Le géant médiatique suisse TX Group a tiré la prise de la version papier de 20 minutes, vingt ans après le lancement du gratuit. Rideau pour ces journaux, diffusés au niveau suisse dans les trois langues. La publication sera désormais présente uniquement de manière électronique.
Plus assez rentable, sans doute, même si le titre était bénéficiaire selon la société des rédacteurs du journal. C’est que la holding zurichoise a les yeux rivés sur le tableau excel de ses bénéfices. Et ceux-là sont priés d’être conséquents. Le reste ne compte guère. Quelque 80 postes équivalents plein temps seront supprimés. Soit une centaine de personnes touchées, si on tient compte des temps partiels.
En Suisse romande, où la saignée devrait proportionnellement être plus importante, les syndicats tablent sur 30 suppressions de postes, soit la moitié des effectifs de 20 minutes! Une perte qui s’inscrit dans une érosion globale de la profession. Au niveau national, on est passé sous la barre des 10 000 journalistes.

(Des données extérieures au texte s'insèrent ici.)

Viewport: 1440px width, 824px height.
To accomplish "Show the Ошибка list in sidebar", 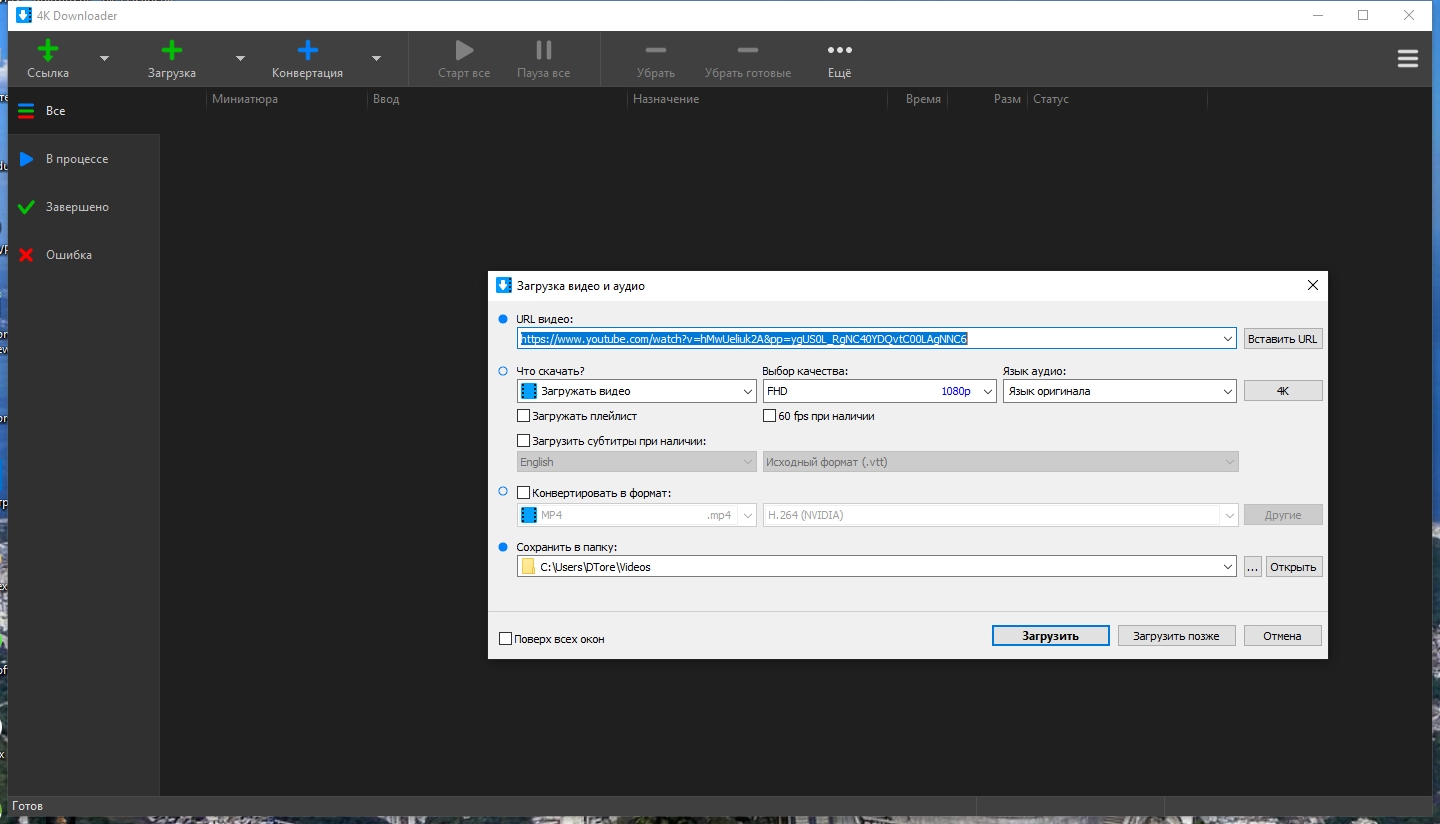I will click(68, 255).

Cela signifie un appauvrissement de la diversité de l’information.
Deuxième volet de l’annonce de TX Group: les sites internet qui poursuivront le travail de la «marque» seront pilotés depuis Zurich. Là aussi, il est aisé de prévoir un délitement des identités régionales. Le Roestigraben est aussi une réalité culturelle. Pour prendre un seul exemple, la crise du Proche-Orient n’est pas perçue de la même manière en terres romandes ou alémaniques, davantage sous l’influence allemande. Le sort des Gazaoui·es n’a guère ému outre-Sarine… Les baillis qui seront chargés de gérer le site romand risquent bien de devoir filer droit s’ils entendent rester en place.
Cerise sur le gâteau: le communiqué de TX Group annonce des investissements dans l’IA (intelligence artificielle). Gageons donc que les futures pages du site de 20 minutes seront largement alimentées par des robots. Là aussi, c’est une perte sèche pour la diversité et la qualité de l’information. Au-delà de la dimension choquante de la démarche – on remplace des humains par des machines –, le côté nivellateur et uniformisant de ces outils est évident. Ces logiciels enferment les utilisateurs et utilisatrices dans des bulles, font la promotion frénétique des idéologies dominantes et flattent les plus bas instincts pour conserver captif le plus grand temps de cerveau disponible possible. Inquiétant, à l’heure du retour des idéologies antidémocratiques qui ont mis le monde à feu et à sang il y a à peine quatre-vingts ans.
Un défi pour les démocraties. Et qui place les autorités devant leurs responsabilités. Mais force est de constater que, pour l’heure, la question des médias reste largement un angle mort des politiques publiques.